Years ago, I commented on a friend's behavior as being "typically American." To which she responded, "Weren't you born and raised here?"
While this was true, many times, because of my appearance, it had been assumed that I was born on foreign soil. I was immediately struck by how I had unknowingly internalized this into my own identity as an "atypical American."
Am I less "American" or patriotic because I root for more than one country in the Olympics? (I have a list that begins with the United States, followed by countries where I have family and then rounded out with countries to which I have traveled and enjoyed the experience.) Whether mixed, "hapa," multi-racial, multi-cultural, multi-national or not, celebrating all cultures and fighting for equality is not the same thing as legislating to ensure supremacy...
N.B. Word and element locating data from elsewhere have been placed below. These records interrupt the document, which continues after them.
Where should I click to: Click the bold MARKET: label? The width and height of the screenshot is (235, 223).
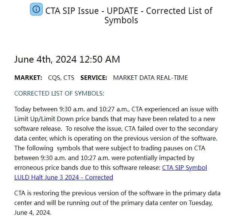pyautogui.click(x=28, y=78)
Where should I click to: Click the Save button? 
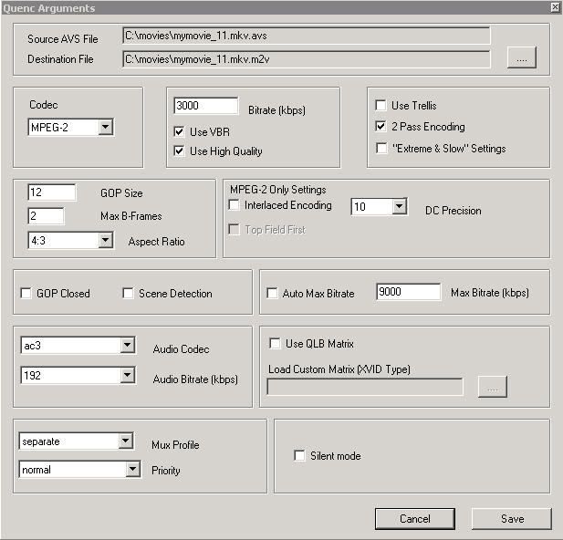pos(512,519)
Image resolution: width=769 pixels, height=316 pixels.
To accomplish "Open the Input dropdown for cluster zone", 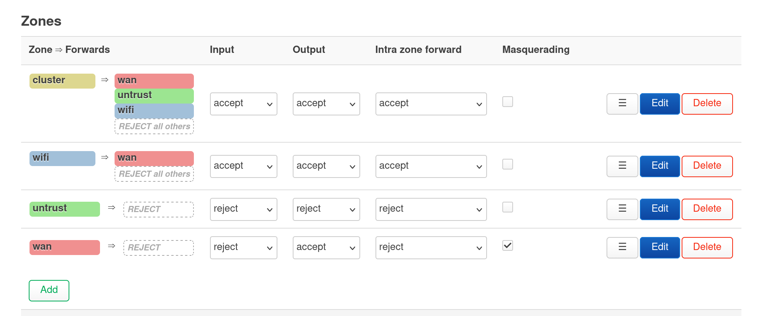I will [243, 104].
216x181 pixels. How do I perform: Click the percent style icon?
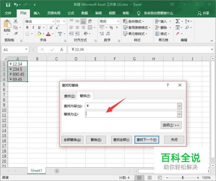[111, 27]
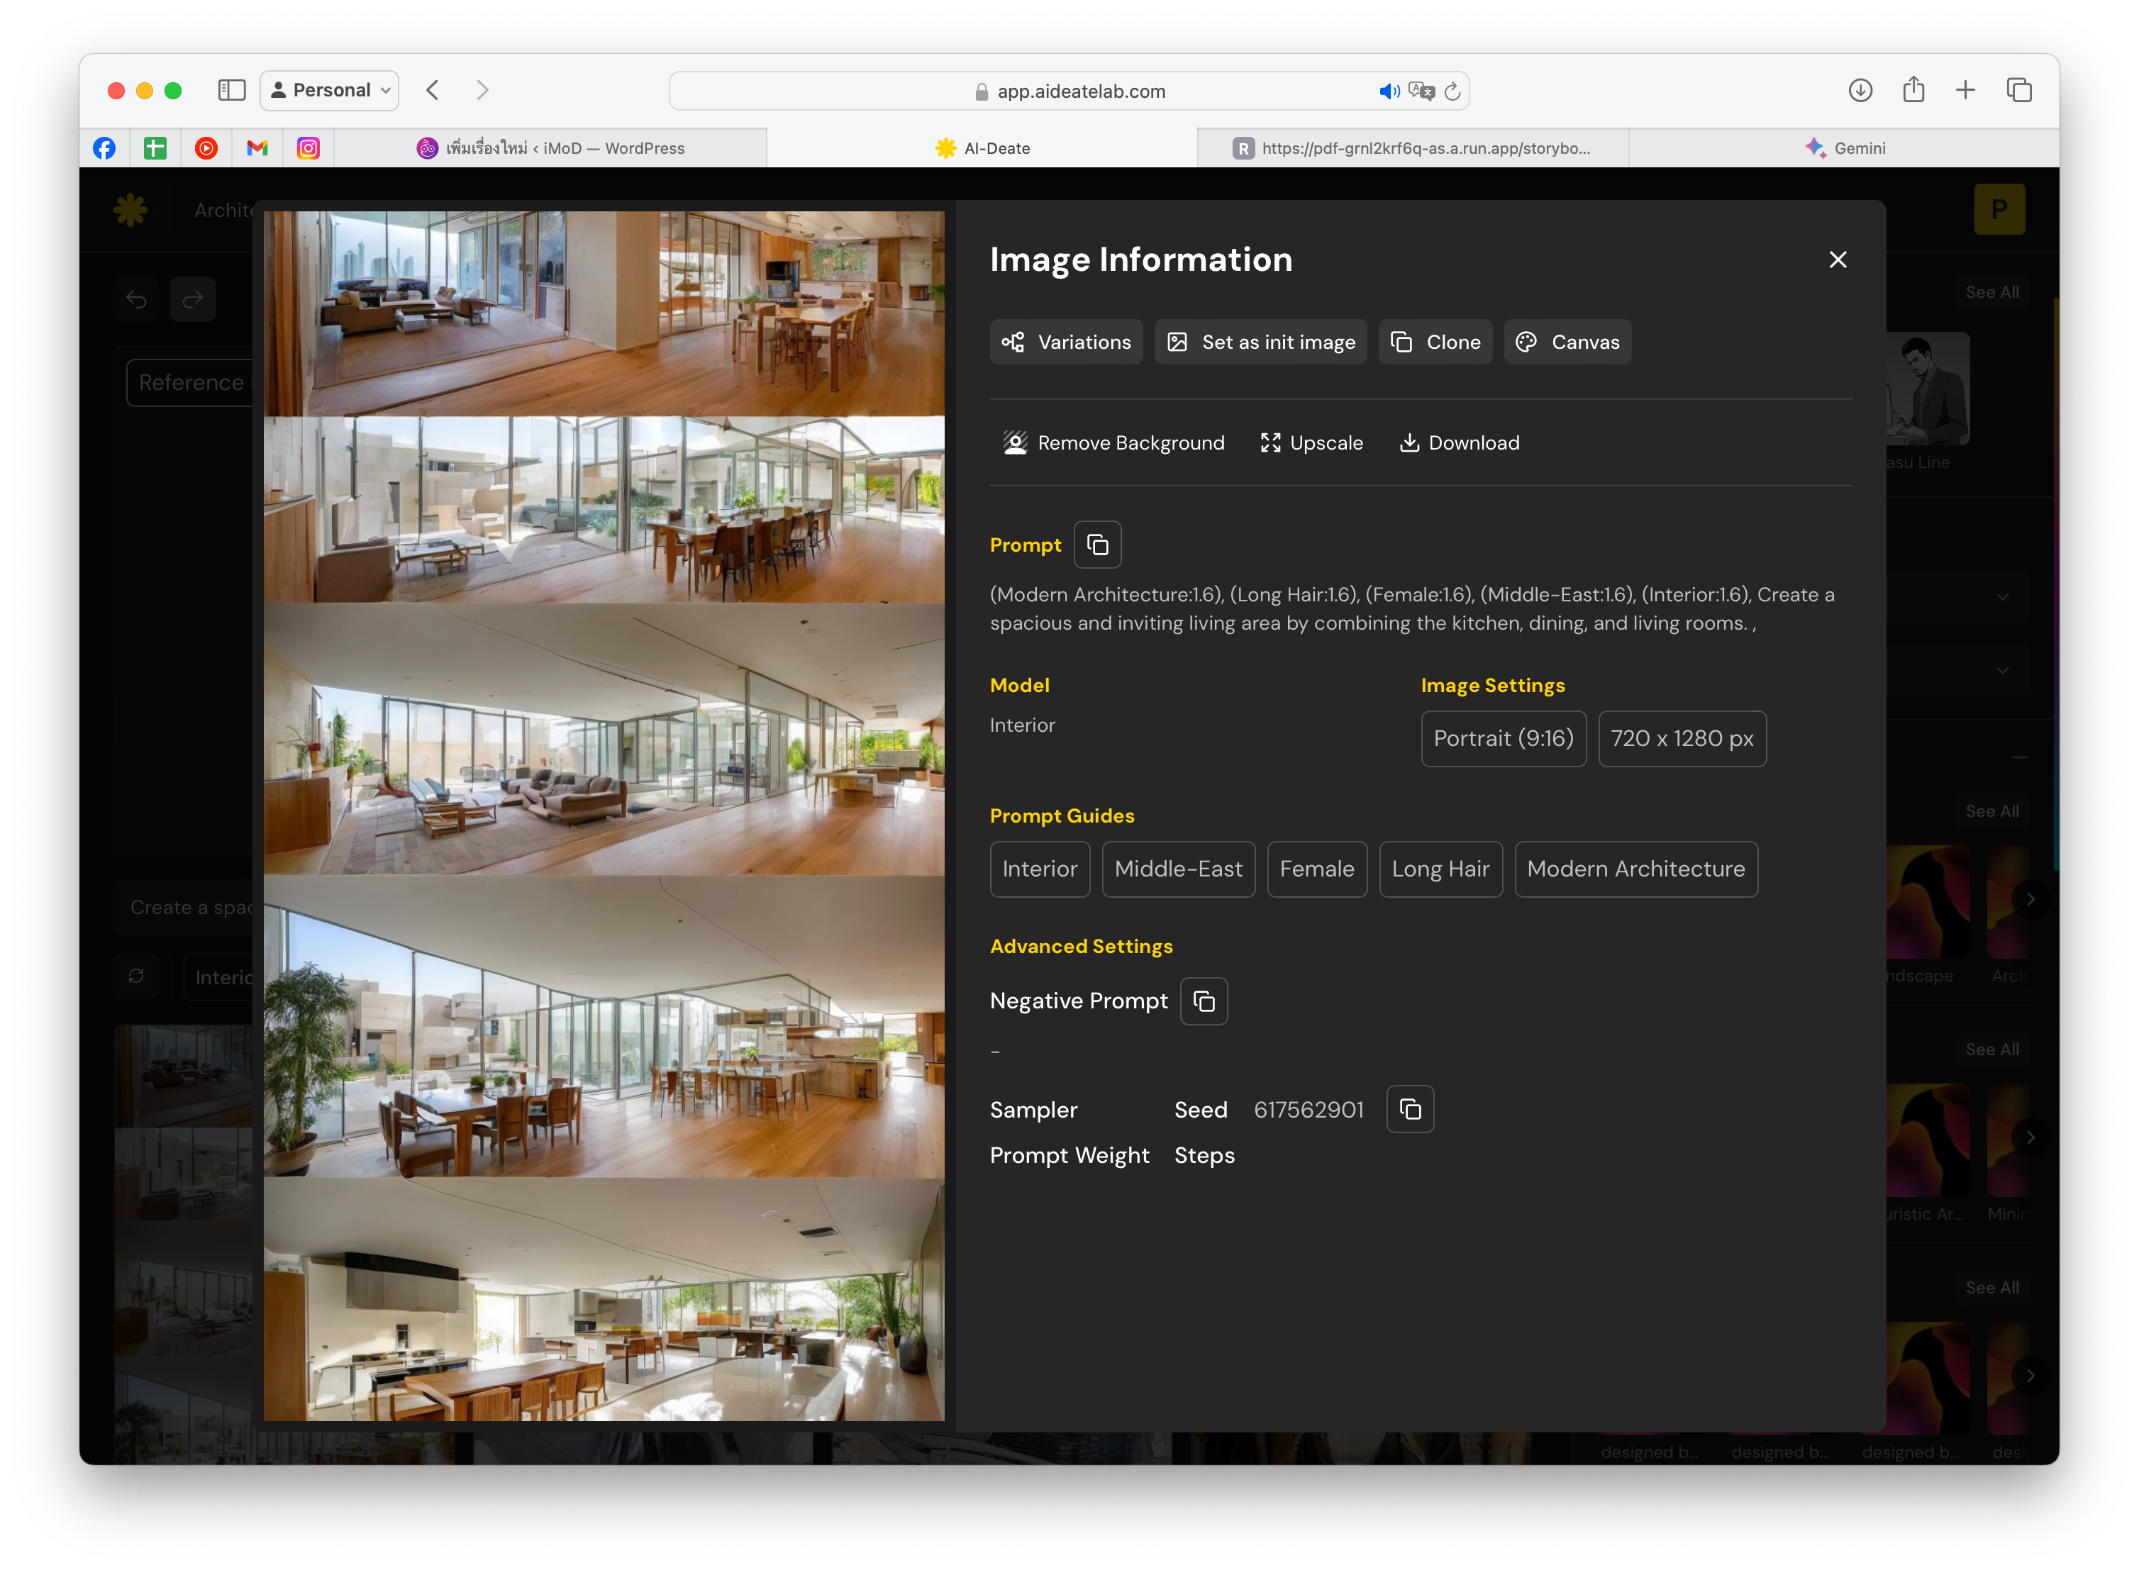Open Safari downloads icon
This screenshot has width=2139, height=1570.
pos(1860,90)
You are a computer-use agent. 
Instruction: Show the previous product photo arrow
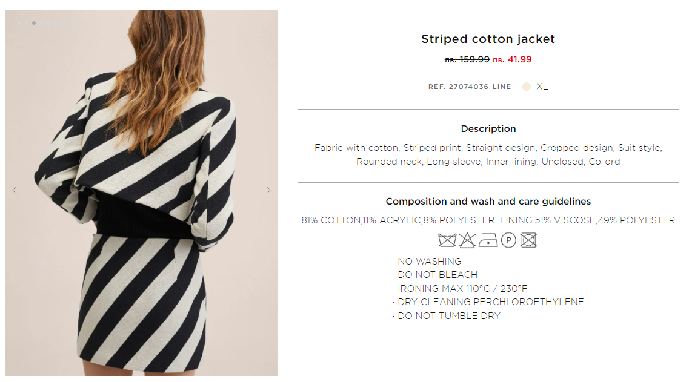point(14,190)
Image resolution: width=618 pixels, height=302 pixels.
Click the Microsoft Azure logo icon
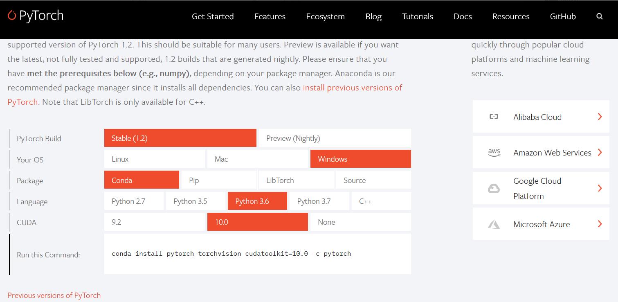[494, 224]
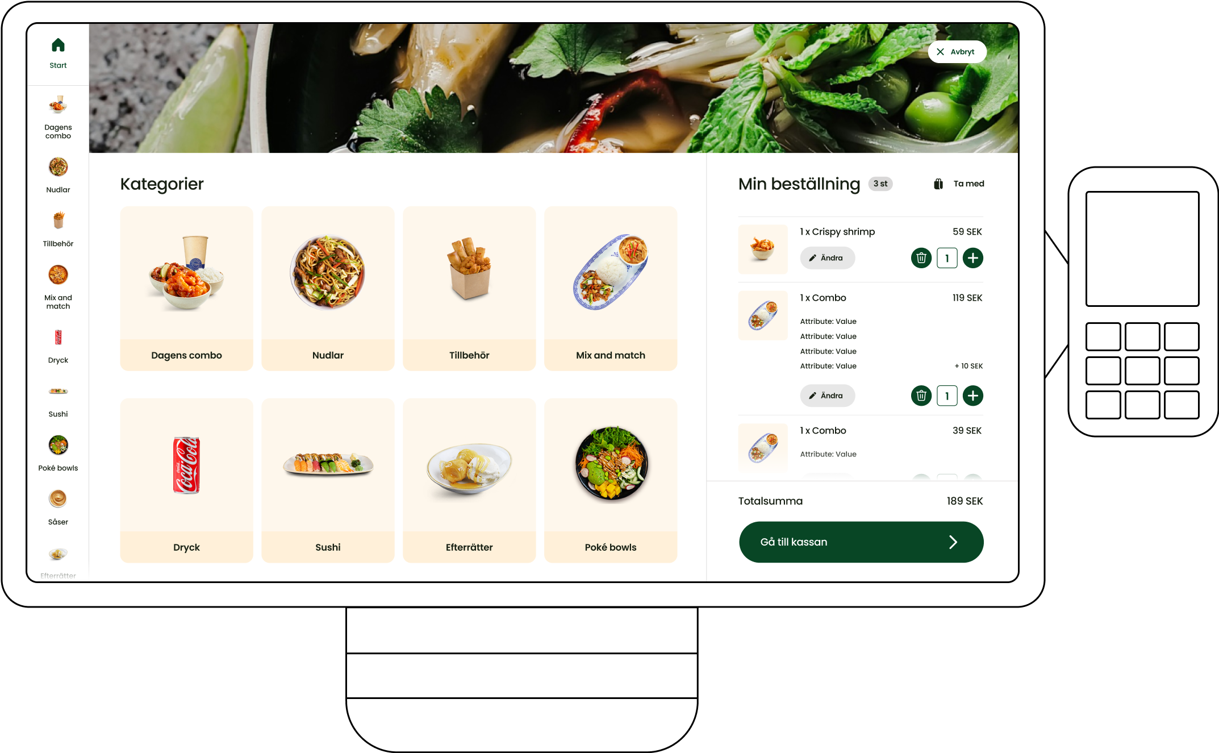Image resolution: width=1219 pixels, height=753 pixels.
Task: Add one more Crispy shrimp
Action: pos(973,258)
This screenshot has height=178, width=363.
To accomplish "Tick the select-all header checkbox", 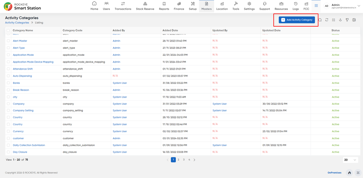I will (x=9, y=31).
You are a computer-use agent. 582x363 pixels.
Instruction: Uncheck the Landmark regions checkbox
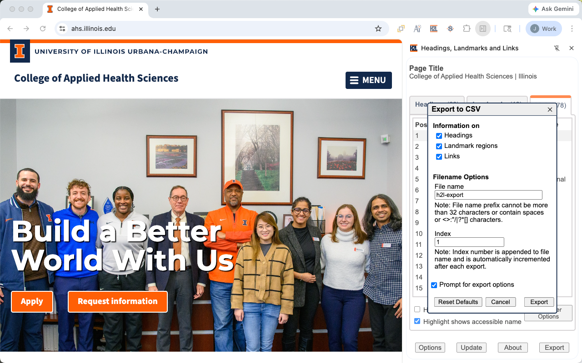click(439, 146)
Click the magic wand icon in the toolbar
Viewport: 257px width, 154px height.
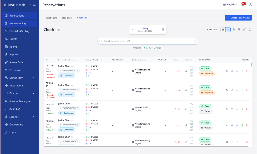(244, 29)
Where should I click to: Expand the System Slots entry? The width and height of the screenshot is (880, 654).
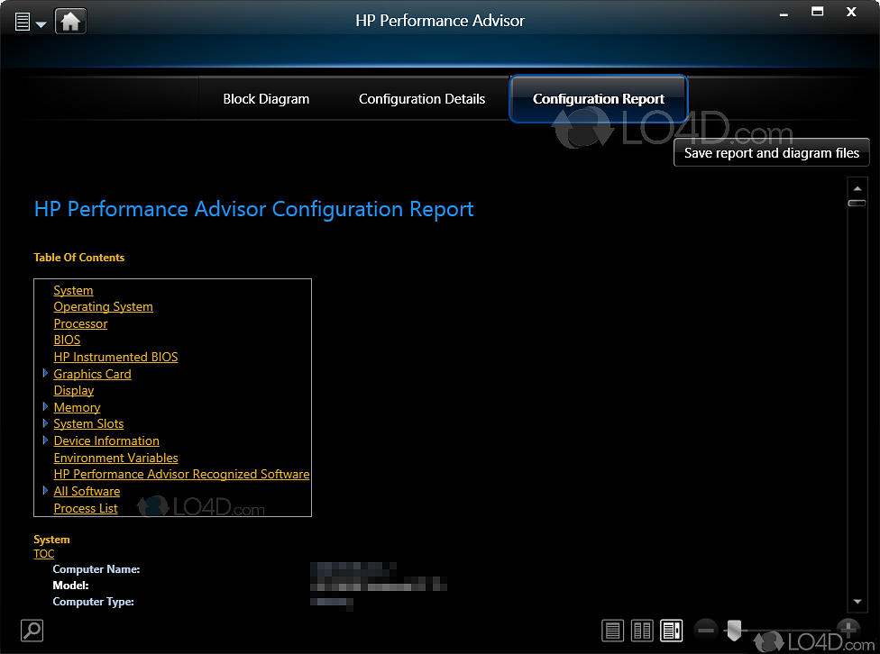pos(44,423)
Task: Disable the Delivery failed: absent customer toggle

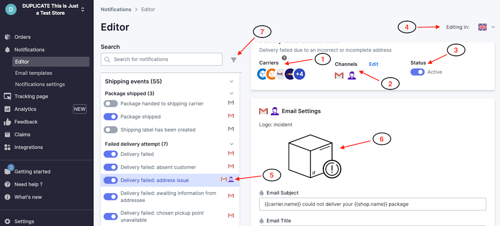Action: (x=111, y=167)
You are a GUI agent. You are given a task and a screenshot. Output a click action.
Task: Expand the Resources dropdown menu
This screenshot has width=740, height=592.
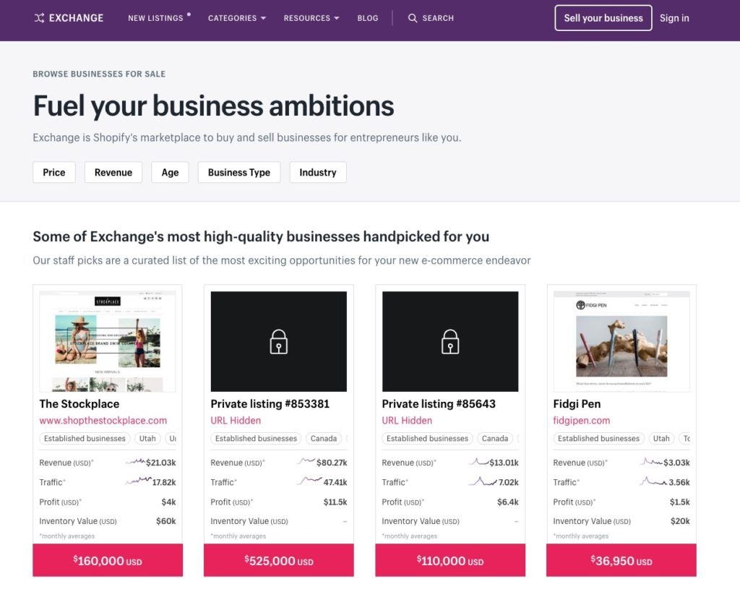[x=311, y=18]
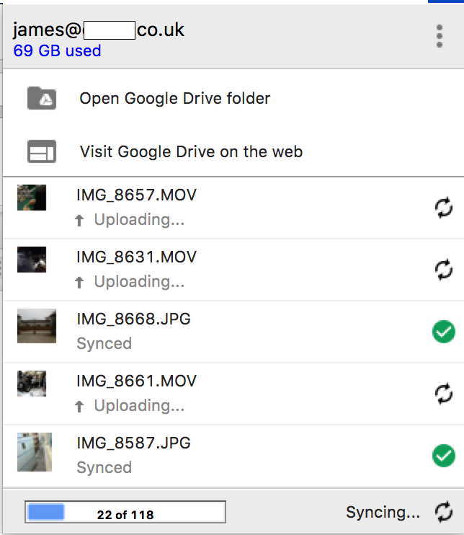Viewport: 464px width, 535px height.
Task: Visit Google Drive on the web
Action: 191,152
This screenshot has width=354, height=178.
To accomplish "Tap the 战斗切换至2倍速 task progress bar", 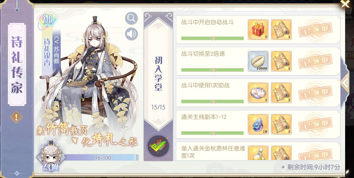I will (x=212, y=70).
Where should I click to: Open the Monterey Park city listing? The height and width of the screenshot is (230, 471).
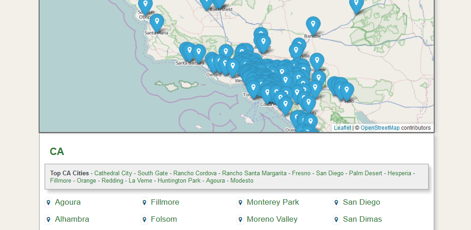(x=273, y=202)
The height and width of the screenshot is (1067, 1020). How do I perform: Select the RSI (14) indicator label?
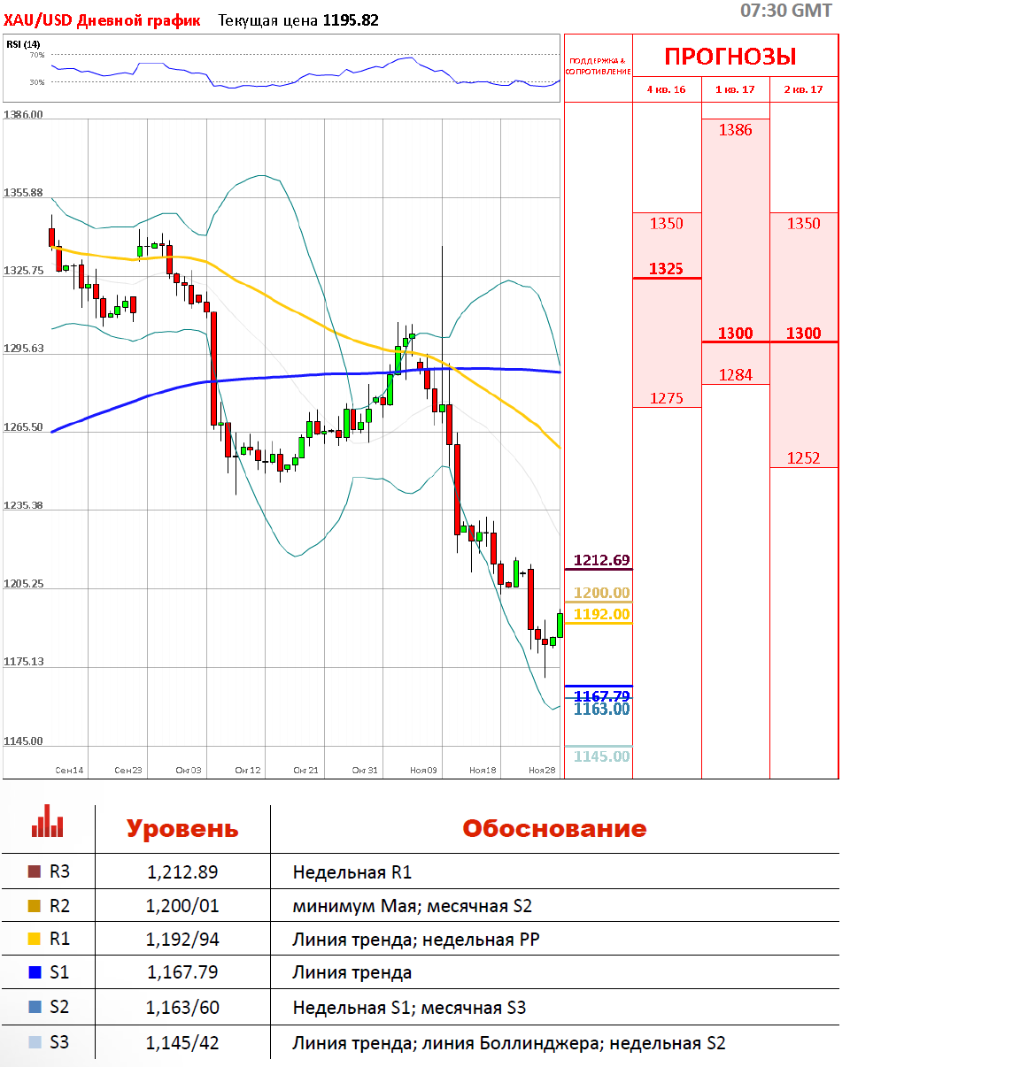pos(23,44)
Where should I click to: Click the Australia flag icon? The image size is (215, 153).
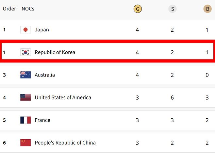tap(25, 75)
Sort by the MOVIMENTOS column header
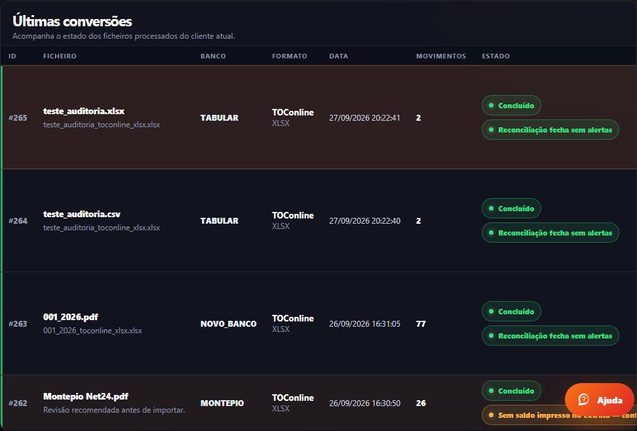Viewport: 637px width, 431px height. click(x=441, y=56)
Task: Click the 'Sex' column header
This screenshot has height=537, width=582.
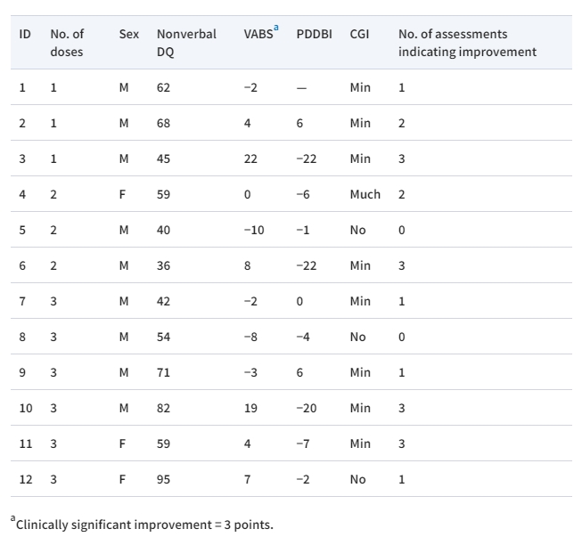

Years earlier...during spring break in the late 90's, while walking along the beach in Zihuatenejo, Mexico, two curious teens approached me and asked, "De dónde eres?" I replied, "Los Estados Unidos." They were puzzled. "Pero, cómo? Tú eres morena!" (Translation: "Where are you from? The United States. But how can that be? You are brown!")
The "Multinational Patriot Flag Series" is dedicated to those international friends who could not believe I was from the U.S. and especially dedicated to my “brown” Canadian friends who I couldn’t believe were from Canada... Ahem… I own mine. We all have work to do...
This series grows from the desire to see American icons used in a way that represents the United States as the melting pot that it is. As several fellow tweeters observed, images of the U.S. flag, bald eagles and the like are often displayed in profiles throughout social media to indicate a specific brand of patriotism. Too often, many of these "patriots" lack an inclusive view of what “American” is. Unfortunately, this restrictive point of view is not limited to social media profiles... As a child, I remember watching my father, who served 20 years in the Air Force, quietly replace our flag each time it was stolen from our porch by our "neighbors." To this day, I am still conflicted when expressing my "patriotism."
So, I'm saying it loud... I am unapologetically black and I love kim chi and watermelon... (hey...it's a start).